My parents, who are also musicians, still live in central PA, and have been inviting their friends, relatives, and colleagues from their decades spent as musicians in this area, to my concert. Many of them remember me from my youth, or are happy to support my parents. One was surprised the other day while driving around town, to notice my name on a billboard, advertising the church’s organ concert series, and he texted my mom a picture. I must admit, this was a first for me! Frankly, I’ve never seen organists on a billboard before. You’d better believe I put that picture up on my Instagram account – i_luv_schnitgers, (an organist allusion). I avoid politics altogether, keep pictures of our kids to a minimum, occasionally feature nature shots, and mostly post notable organs, including this weekend’s instrument.
Closer to home, I attended a rehearsal the other night that was pretty inspiring, but maybe not for the reasons you might assume. As the organ prof at Calvin University, I was invited to play with the Calvin Community Symphony on a piece that involves an organ as part of the ensemble. While a few folks in the room, like me, were there as guests, paid for our time and special expertise, most of the 60ish (?) other folks sitting in this rehearsal on a Tuesday night were there purely because they love music, and want to make music together, and create a beautiful experience for others.

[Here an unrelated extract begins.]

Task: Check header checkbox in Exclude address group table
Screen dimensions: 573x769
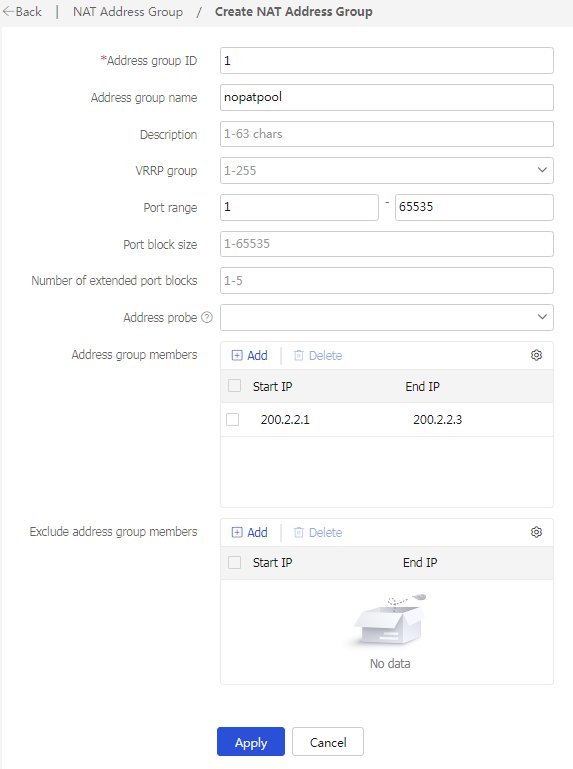Action: click(x=234, y=563)
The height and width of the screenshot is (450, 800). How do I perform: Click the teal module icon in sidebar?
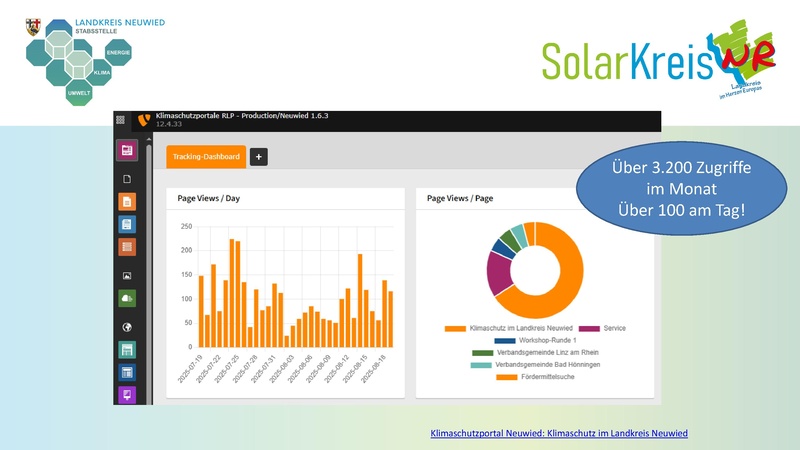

Professional musicians can be a cynical bunch at times, wondering what’s in it for us. What’s the fee, how much exposure, who else will be there? Partly, you can’t blame us. Spending decades of your life, and going into debt for degrees to master a vocation, without any assurances that you’ll be able to earn barely a living wage (never mind luxuries like health insurance or job security) can find even a cheerful person like myself, who usually loves music and what I do, texting grumpily to a friend about the frustrations and disappointments of it all on a bad day.  But that room on Tuesday night was full of musicians working hard to make something beautiful together, just for the joy of it. That experience wiped the grump right off my face, at least for a few weeks.

Music can be a glorious vocation. We who are skilled and trained, have the time and ability, and have found a way to make it work for us practically, are lucky to have such an outlet in our lives, and such a way to connect and share with others through it. It is a gift not always appreciated, and usually not compensated for properly in our modern society. That goes for all of the arts, and some other vocations as well (journalism, for instance), but that all might be the topic for an entirely different essay! For today, I’ll just say, I’m feeling grateful and lucky to be doing what I do.

Rhonda Sider Edgington is a professional organist, organ professor, and church musician who writes about music and life, sometimes in poetry, sometimes in letters to friends, and sometimes in the Holland Sentinel.